Description of the task:
Return the lines below as a JSON list of strings, one string per line, and omit any blank lines.

──────── Given data

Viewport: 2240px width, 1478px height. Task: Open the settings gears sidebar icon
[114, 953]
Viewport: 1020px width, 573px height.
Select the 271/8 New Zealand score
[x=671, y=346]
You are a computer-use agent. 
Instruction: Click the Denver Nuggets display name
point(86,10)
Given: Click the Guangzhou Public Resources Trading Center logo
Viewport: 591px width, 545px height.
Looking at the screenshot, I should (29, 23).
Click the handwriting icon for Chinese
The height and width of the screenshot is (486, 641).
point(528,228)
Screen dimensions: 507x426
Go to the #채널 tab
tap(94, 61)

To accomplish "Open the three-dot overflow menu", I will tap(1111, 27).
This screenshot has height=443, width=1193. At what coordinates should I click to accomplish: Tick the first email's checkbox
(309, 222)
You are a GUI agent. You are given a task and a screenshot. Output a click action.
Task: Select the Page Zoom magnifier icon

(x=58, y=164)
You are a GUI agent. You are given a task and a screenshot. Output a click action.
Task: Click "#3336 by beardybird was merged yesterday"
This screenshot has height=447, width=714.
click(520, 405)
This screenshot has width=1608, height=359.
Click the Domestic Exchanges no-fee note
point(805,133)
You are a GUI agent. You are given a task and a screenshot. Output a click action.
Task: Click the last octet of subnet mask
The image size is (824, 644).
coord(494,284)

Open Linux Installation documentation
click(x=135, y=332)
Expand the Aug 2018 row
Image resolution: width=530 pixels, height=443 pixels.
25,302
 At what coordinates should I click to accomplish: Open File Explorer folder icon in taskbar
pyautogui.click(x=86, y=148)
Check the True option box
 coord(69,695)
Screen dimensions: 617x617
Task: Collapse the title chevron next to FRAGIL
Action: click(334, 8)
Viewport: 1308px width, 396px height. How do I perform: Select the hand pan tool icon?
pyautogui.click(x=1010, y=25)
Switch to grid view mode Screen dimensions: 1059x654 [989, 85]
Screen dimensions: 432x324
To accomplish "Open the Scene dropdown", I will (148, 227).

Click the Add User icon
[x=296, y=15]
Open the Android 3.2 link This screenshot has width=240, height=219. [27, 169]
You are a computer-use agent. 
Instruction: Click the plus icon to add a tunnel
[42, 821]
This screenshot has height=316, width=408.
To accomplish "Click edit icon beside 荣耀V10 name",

────────────────

The answer:
[
  "Viewport: 2240px width, 1478px height. Task: Open the settings gears sidebar icon",
  "[114, 953]",
  "Viewport: 1020px width, 573px height.",
  "Select the 271/8 New Zealand score",
  "[x=671, y=346]",
  "You are a computer-use agent. ",
  "Instruction: Click the Denver Nuggets display name",
  "point(86,10)",
  "Given: Click the Guangzhou Public Resources Trading Center logo",
  "Viewport: 591px width, 545px height.",
  "Looking at the screenshot, I should (29, 23).",
  "Click the handwriting icon for Chinese",
  "The height and width of the screenshot is (486, 641).",
  "point(528,228)",
  "Screen dimensions: 507x426",
  "Go to the #채널 tab",
  "tap(94, 61)",
  "To accomplish \"Open the three-dot overflow menu\", I will tap(1111, 27).",
  "This screenshot has height=443, width=1193. At what coordinates should I click to accomplish: Tick the first email's checkbox",
  "(309, 222)",
  "You are a GUI agent. You are given a task and a screenshot. Output a click action.",
  "Task: Select the Page Zoom magnifier icon",
  "(x=58, y=164)",
  "You are a GUI agent. You are given a task and a screenshot. Output a click action.",
  "Task: Click \"#3336 by beardybird was merged yesterday\"",
  "This screenshot has height=447, width=714.",
  "click(520, 405)",
  "This screenshot has width=1608, height=359.",
  "Click the Domestic Exchanges no-fee note",
  "point(805,133)",
  "You are a GUI agent. You are given a task and a screenshot. Output a click action.",
  "Task: Click the last octet of subnet mask",
  "The image size is (824, 644).",
  "coord(494,284)",
  "Open Linux Installation documentation",
  "click(x=135, y=332)",
  "Expand the Aug 2018 row",
  "Image resolution: width=530 pixels, height=443 pixels.",
  "25,302",
  " At what coordinates should I click to accomplish: Open File Explorer folder icon in taskbar",
  "pyautogui.click(x=86, y=148)",
  "Check the True option box",
  " coord(69,695)",
  "Screen dimensions: 617x617",
  "Task: Collapse the title chevron next to FRAGIL",
  "Action: click(334, 8)",
  "Viewport: 1308px width, 396px height. How do I perform: Select the hand pan tool icon?",
  "pyautogui.click(x=1010, y=25)",
  "Switch to grid view mode Screen dimensions: 1059x654 [989, 85]",
  "Screen dimensions: 432x324",
  "To accomplish \"Open the Scene dropdown\", I will (148, 227).",
  "Click the Add User icon",
  "[x=296, y=15]",
  "Open the Android 3.2 link This screenshot has width=240, height=219. [27, 169]",
  "You are a computer-use agent. ",
  "Instruction: Click the plus icon to add a tunnel",
  "[42, 821]",
  "This screenshot has height=316, width=408.",
  "To accomplish \"Click edit icon beside 荣耀V10 name\","
]